- _TEXT UNDER STUDY_

Thursday, November 17, 2022

Book Stack ~ October 2022

A monthly post about what I've been reading, with aspirations but no real hope of reading down a very tall stack of books. Previous posts from this year:

May & June 2022 

My last post was about how fast October went by, and now here we are, already halfway through November. What? I've been spending this week deep-cleaning my kitchen in preparation for Thanksgiving. On one hand, it's deeply satisfying--getting rid of stuff I don't need, finding things I've been missing or forgot I had (Although I did not find my garlic press. How does one lose something like that??), seeing my Fiesta ware all clean and shiny and lined up on the shelves. On the other hand, I'd rather be curled up with a book, like one of these I read last month.

Audiobooks (not pictured above):

I had some credits left in the audiobook account I got last year for my long cross-country journey. The first two volumes in Richard Osman's Thursday Murder Club series got me through a good deal of the long drive home, and I really loved the narrator so when the third installment, The Bullet that Missed, came out in late September, I knew I had to listen to it. But when? I didn't have any long car rides planned, so I wasn't sure when I'd fit in listening to an audiobook. I downloaded it anyway and listened as I was going to sleep at night, and again when I got up in the morning, to catch up on the bits I'd dozed through, and while I ate breakfast and lunch, and when I went on my afternoon walk, and while I cooked dinner, in short, at every chance I got. After I listened to Bullet, I went back and re-listened to both of the first two in the series and then I listened to Bullet again. I love the characters, the plot twists, the humor, the light-handed social commentary. I'm back to reading on paper again, but now that I think of it, I should have listened to this series again while I cleaned the kitchen!

Now when I walk, I listen to podcasts, often Selected Shorts, and that's where I heard an excerpt of Nora Ephron's Heartburn. I enjoyed it so much, I picked up the book, which is entertaining and funny and a little maddening (the husband is a rat).

And back to murder, we visited M during homecoming weekend at his college in October, and as always when we're there, we popped into the book store, which always has good deals on the clearance shelf, which is where I picked up Anthony Horowitz's The Sentence is Death. Now I recall there being something about the first book in this series (The Word is Murder) that frustrated me--a flaw in the timeline, I believe (strangely I can't find it in my past blog posts!). But I've enjoyed Horowitz's other mysteries, so I gave it a chance and enjoyed it thoroughly (in part because the mild October weather allowed me to read it in my hammock!).

- _INFORMATION SUPPLIED_
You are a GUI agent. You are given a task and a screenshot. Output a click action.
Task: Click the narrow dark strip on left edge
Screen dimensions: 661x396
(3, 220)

- _DIRECTIONS_
**a.** List the titles of the individual books named in the book stack post above.
**b.** Extend the book stack post above from its last sentence.

- _ACTIVITY ANSWERS_
**a.** The Bullet that Missed, Heartburn, The Sentence is Death, The Word is Murder

**b.**
After my Amelia Peabody jag of August and September, I wanted to keep it going with the Egypt theme, so I found a copy of a book I've been meaning to read for a long while, The Names of Things, by Susan Brindles Morrow, about the author's time spent in Egypt and Sudan as a young woman, traveling to remote regions of both countries. It's written in very much the lyric vein, as in much more impressionistic and poetic than factual and detailed. It's a beautiful book, and it made me wish I'd been that brave when I was young.

Wanderers: A History of Women Walking by Kerri Andrews is a book I picked up in Colorado when I was there last November, and somehow it took me a whole year to read it, dipping in and out. It tells the story of women writers for whom walking was an important aspect of their lives, such as Dorothy Wordsworth, Virginia Woolf, Anais Nin, Cheryl Strayed.

In other book news, when I cleaned out my closet, switching summer clothes over to winter, I went through the box of books that I'd stashed in there as well as a couple of other teetering piles of books in other corners of my room, and decided that I'm not ever going to get around to reading most of them, and ended up taking a large box and a bag of books to the used bookstore! My original goal was to read all the books I have and then get rid of them, but if they've been sitting around for years getting pushed aside in favor of new books, I think it's a good sign that it's never going to happen. Now someone else can enjoy them.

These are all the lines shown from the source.